Material to process:
━━━━
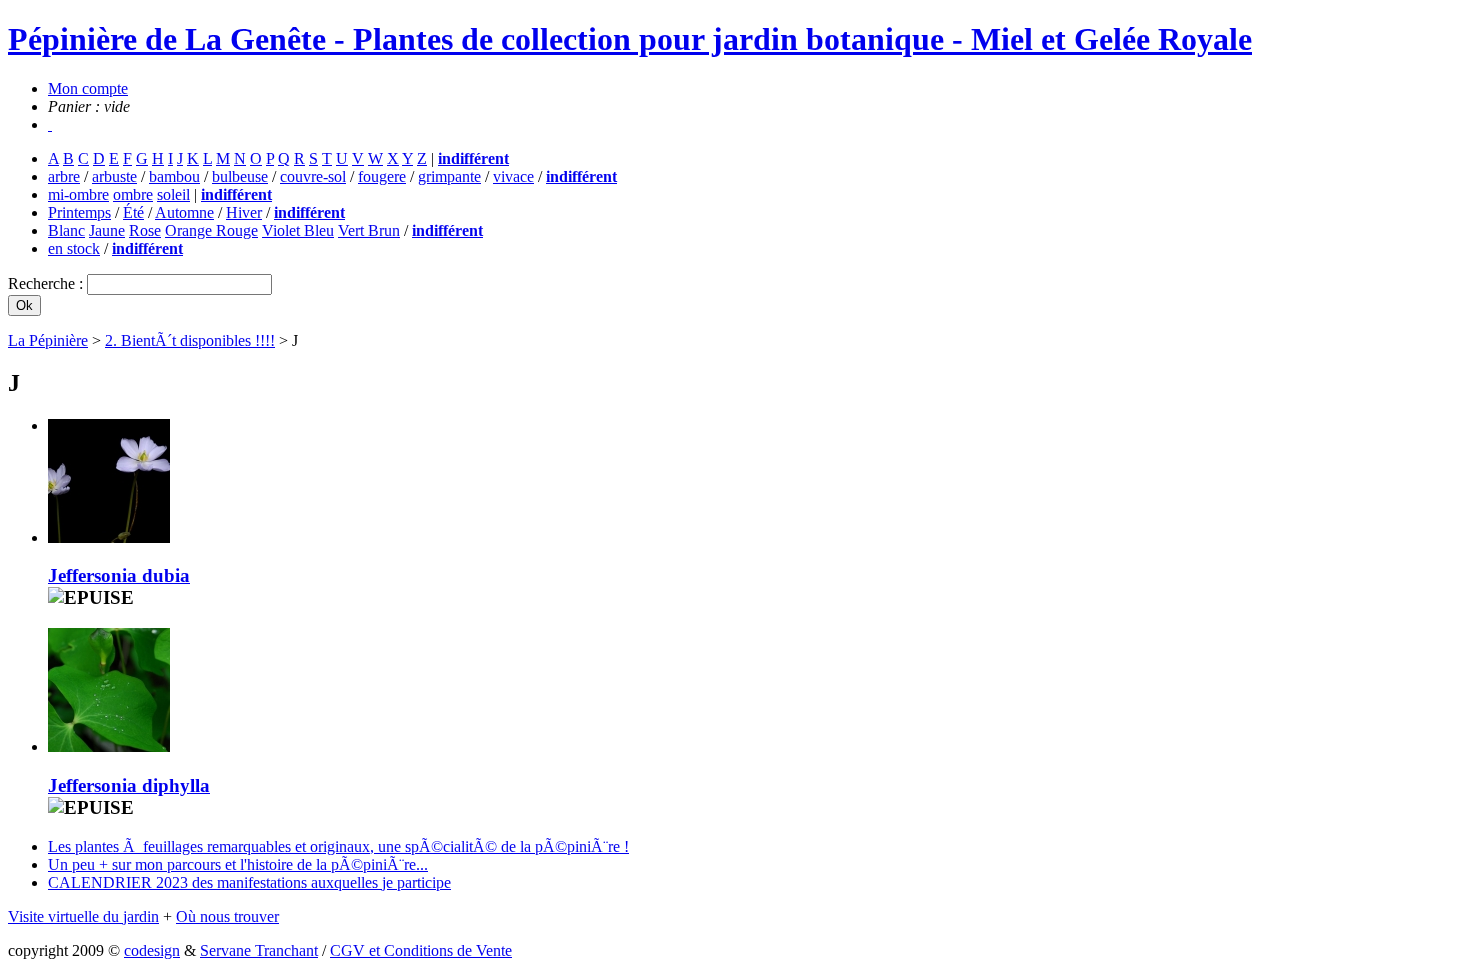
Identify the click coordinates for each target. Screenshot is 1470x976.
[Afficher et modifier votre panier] (50, 124)
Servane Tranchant (259, 950)
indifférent (473, 158)
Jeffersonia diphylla (129, 785)
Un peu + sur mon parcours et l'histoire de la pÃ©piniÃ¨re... (238, 864)
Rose (145, 230)
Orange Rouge (211, 230)
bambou (174, 176)
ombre (133, 194)
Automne (184, 212)
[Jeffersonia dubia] (109, 537)
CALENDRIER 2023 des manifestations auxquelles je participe (249, 882)
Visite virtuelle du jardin (83, 916)
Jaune (107, 230)
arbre (64, 176)
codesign (152, 950)
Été (133, 212)
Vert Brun (369, 230)
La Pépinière (48, 340)
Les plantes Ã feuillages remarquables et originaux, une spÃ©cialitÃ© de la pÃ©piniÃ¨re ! (338, 846)
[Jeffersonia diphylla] (109, 746)
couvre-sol (313, 176)
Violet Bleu (298, 230)
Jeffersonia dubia (119, 575)
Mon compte (88, 88)
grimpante (449, 176)
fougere (382, 176)
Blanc (66, 230)
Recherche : (47, 283)
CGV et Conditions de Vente (421, 950)
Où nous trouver (227, 916)
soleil (173, 194)
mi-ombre (78, 194)
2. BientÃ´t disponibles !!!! (190, 340)
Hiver (244, 212)
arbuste (114, 176)
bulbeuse (240, 176)
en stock (74, 248)
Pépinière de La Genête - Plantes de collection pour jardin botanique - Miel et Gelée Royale (630, 39)
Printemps (79, 212)
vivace (513, 176)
━━━━
Make a copy of each line in the records above that has the word "piniÃ".

Exercise answer:
Un peu + sur mon parcours et l'histoire de la pÃ©piniÃ¨re... (238, 864)
Les plantes Ã feuillages remarquables et originaux, une spÃ©cialitÃ© de la pÃ©piniÃ¨re ! (338, 846)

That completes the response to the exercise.